**STATED TASK**
Pick out each line of the records below that contains the string "button". Case counts.

**RECORDS TO USE**

====

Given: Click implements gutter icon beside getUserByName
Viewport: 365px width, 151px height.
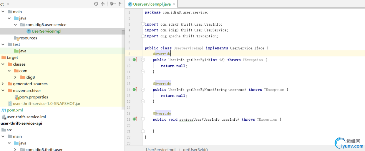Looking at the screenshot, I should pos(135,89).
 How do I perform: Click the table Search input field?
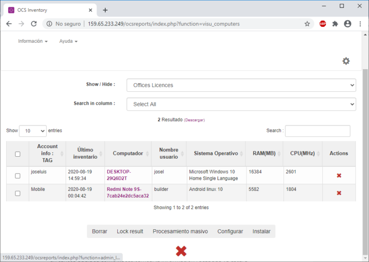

====

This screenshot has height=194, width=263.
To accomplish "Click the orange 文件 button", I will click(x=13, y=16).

====

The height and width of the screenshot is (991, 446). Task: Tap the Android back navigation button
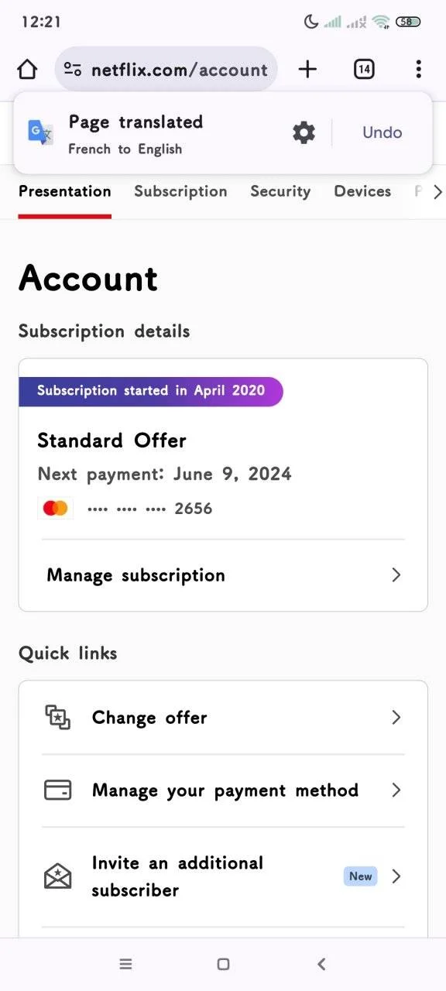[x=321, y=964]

====

**THE RESPONSE**
To accomplish "Click the orange 文件 button", I will click(x=13, y=16).
The height and width of the screenshot is (991, 446). Task: Tap the Android back navigation button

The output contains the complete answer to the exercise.